Biff, How Low Can You Go?
The Greys batted and we were presented with a repeat of yesterday’s piss-poor batting Biff(1), Jezzer(0), Terry(0), Timmy(5) and Zach(4) going very cheaply. Alex Feniton(12) again looked more purposeful than his team-mates but didn’t score freely. The opener from the road end was smart but he was hastily pulled from the attack after four overs to allow time for the tea to be laid out. The entire majority of the wickets were self inflicted, mistimed or ill-judged swipes at inconsistent slow bowling.
What a relief then to witness a perfect Dave Day cameo innings. Massively missed this season at no.7, he did what he so often has done over a magnificent twelve year club career. He bolstered the innings, dragging the score up from a dismal 12- 4. True, he played and missed a few times but quickly got his pus-filled eye in and set about the mediocre bowling. When he was stumped the score was 91. Q.B.(4) had just departed a few balls earlier and The Chief was charged with nursing the inning past 100 for the first time in five? weeks. Club Chairman Tel quietly let everyone know that he would personally The Chief with the bat he was stroking, if The Chief was out trying to slog to a straight one. Your reporter arrived at wicket, blocked out the over and then turned to watch as The Chief lofted his second ball to Long On. Needless to say, our chairman gave him a sound beating*. Every cloud has a silver lining – and Ricky emerged from the weekend’s carnage unbeaten, with his wickets intact and his tea towel unbesmirched. thrash
*verification required
Hear the Greysmen cry,”Death Row!”
Embarrassment and despair meant the usual delicious Luppit spread failed to excite and it lodged somewhere half-way down the collective Grey gullet.
A score of 93 would not be enough but D.D and Ricky bowled well, developing pressure and creating chances. Dave’s figures 6-3-3-14 just shows what we are missing. A fine c&b was arguably* the highlight of his spell of pace and bounce. Ricky was very consistent and was put down at least once – all a repeat of the previous match. Greys’ catching, historically a great strength, has been atrocious.

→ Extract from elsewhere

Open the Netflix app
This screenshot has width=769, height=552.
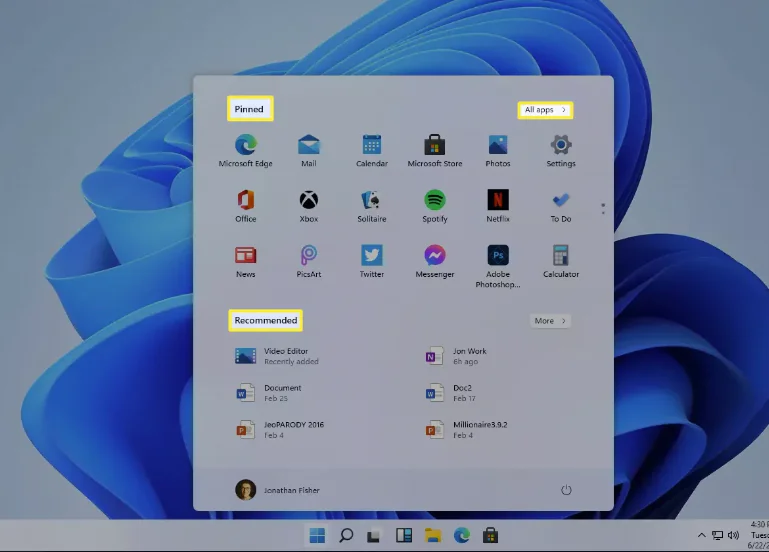click(497, 201)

So, with three wickets down for 38 no-one was getting excited, but batsman number four oozed composure and technique and quickly took the game out of sight. However even he was put down by keeper Jezzer after edging a Sewell out-swinger.

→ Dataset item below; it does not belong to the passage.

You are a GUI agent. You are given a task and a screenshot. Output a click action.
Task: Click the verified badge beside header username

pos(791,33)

Q.B. Newlands bowled extremely well again, bagging two LBW’s in an over, his figures at that point 2-10 off three overs, but the Greys total was being neared.
It was the penultimate over when Sewell lost a chase to the fine leg boundary which so happens to be a hedge. His genuine attempt to drag the ball back with his foot left him spinning backwards into the mature hawthorn and bramble. Despite not really feeling the slightest bit playful, but to try and lighten the mood, he mimicked the intrusion of a woody bough into his rectum. Predictably, his team mates seized on this paltry crumb of Schadenfreude and even made it The Party Seven Moment of the match – a match in which Dave Day took his *300th wicket for the Greys!! Did I mention that? Pathetic!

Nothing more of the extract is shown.